– OUT OF THIS WORLD –

Up, up, and away! This week, Tidbits researches the rich history of hot air balloons.

Manned balloon rides first took place in the 1700s, but the Chinese had been experimenting for more than 2,000 years before. It’s believed that Chinese military strategist Zhuge Liang invented a balloon when he and his army were trapped by their enemies. He wrote a message on a paper lantern requesting help, and nearby allied forces saw the lantern and came to his aid.

France’s Montgolfier Brothers are celebrated for launching the first manned hot air balloon flight. After several successful unmanned flights, in September 1783, the brothers, paper manufacturers by trade, launched a sheep, a duck, and a rooster in a basket attached to a balloon. King Louis XVI and Queen Marie Antoinette and 130,000 other people observed as the balloon carrying the animals rose 1,500 feet (460 m) in the air, traveling two miles (3 km) in about eight minutes before landing safely.   

    The next month a French physics teacher named Jean-Francois Pilatre de Rozier agreed to try out the balloon for the brothers, and stayed in the air four minutes at 80 feet (24 m), tethered to the ground with a guideline. Another month passed and de Rozier flew untethered, a successful flight that lasted 25 minutes, travelling 5.5 miles (9 km), reaching an altitude of 3,000 feet (914 m).    By the following year, the French Army was using balloons for military reconnaissance.

    In June 1785, de Rozier and a colleague were launched in an attempt to fly across the English Channel.    A change in the wind direction pushed the balloon back over land, more difficulties followed, and the balloon tragically caught fire in midair, deflated, and crashed to the ground from an estimated height of 1,500 feet (450 m). The two aeronauts were killed, the first known fatalities in an air crash.

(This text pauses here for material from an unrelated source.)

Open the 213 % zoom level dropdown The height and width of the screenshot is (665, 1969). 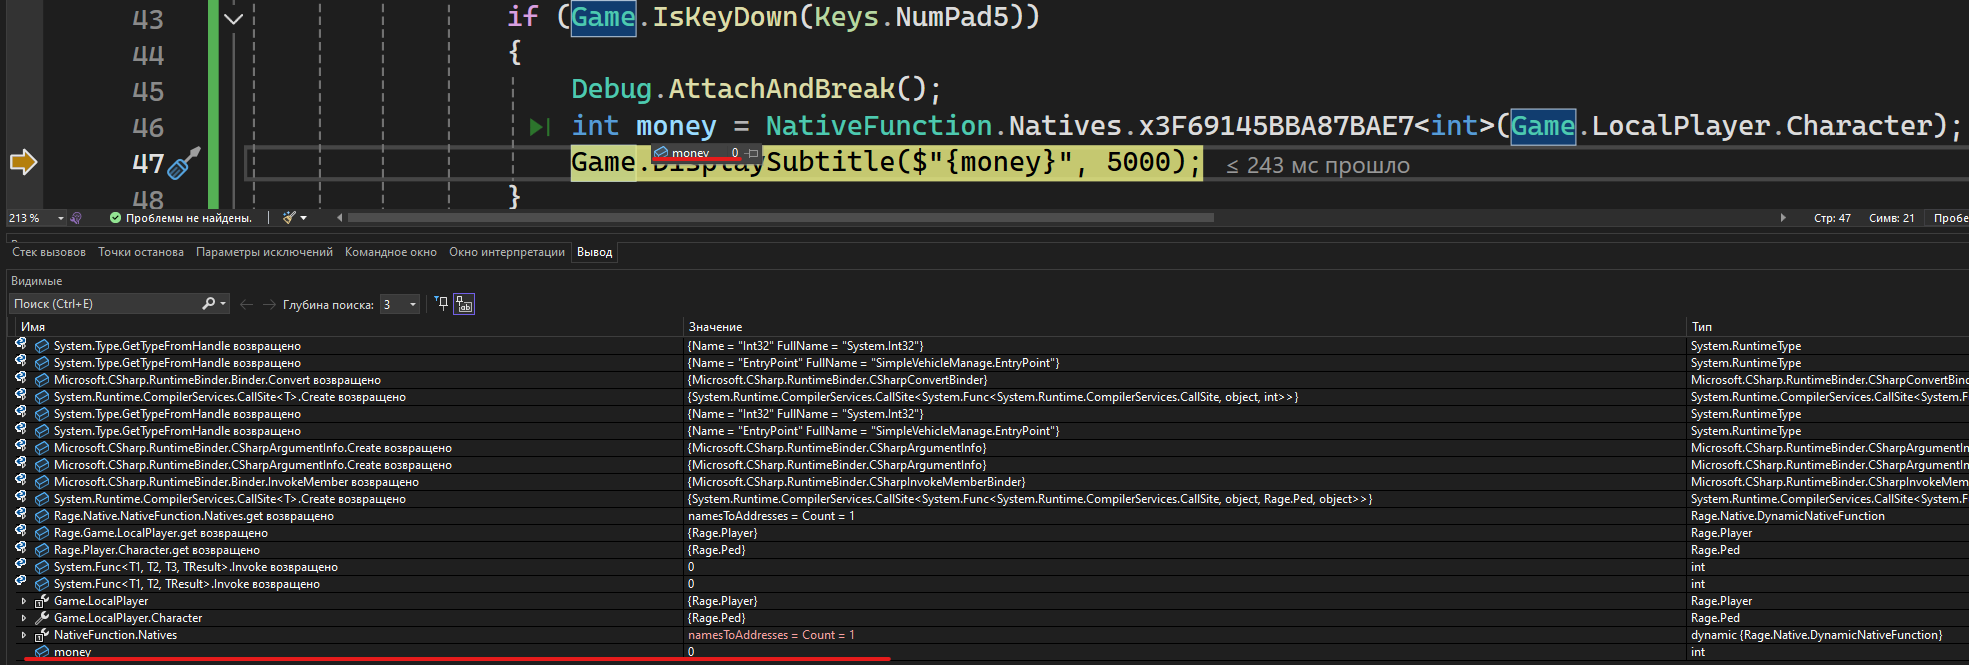tap(60, 218)
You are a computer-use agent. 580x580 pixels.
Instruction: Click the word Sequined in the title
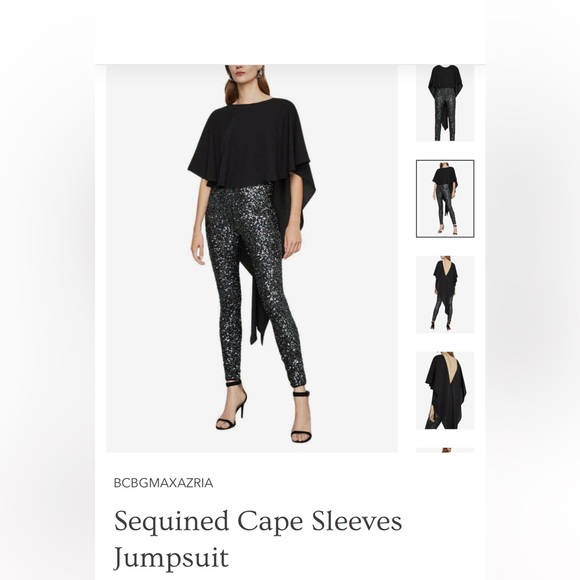[171, 522]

    In the 1860s, aeronaut Thaddeus Lowe acquainted President Abraham Lincoln with the value of hot-air balloon reconnaissance during the Civil War. The benefits were undeniable – rising thousands of feet in the air, the riders could see far into the distance, providing critical intel information to Union troops on the location of the Confederates. As Commander of the Union Balloon Corps, Lowe was frequently the target of Confederate bullets, earning him the nickname of “the most shot-at man in the war.”

The most common type of hot-air balloon is the Montgolfier, which uses propane burners to heat the air inside the balloon to get it off the ground. The hybrid balloon contains a compartment of helium or hydrogen in the top. A pure gas balloon doesn’t use hot air, and altitude is controlled by venting the gas or dropping ballast.

    Do you know the terms for the various parts of a hot air balloon? The bag, usually made of ripstop nylon, is called an envelope, with each of its individual sections known as gores. The basket beneath is known as a gondola, or in high-altitude balloons, a capsule. Mounted above the gondola is the burner, a heater fueled by propane that injects a flame into the envelope.

    In 1991, two aeronauts Richard Branson and Per Lindstrand became the first balloonists to cross the Pacific Ocean. The flight was launched from Japan, and more than 4,700 miles (7,564 km) and 46 hours later, the pair landed on a frozen lake in the Yukon.

The record for the highest-flying hot-air balloon was set in 2005, when a doctor from India reached an altitude of 68,986 feet (21,027 m) over Mumbai. At these heights, aeronauts need oxygen masks.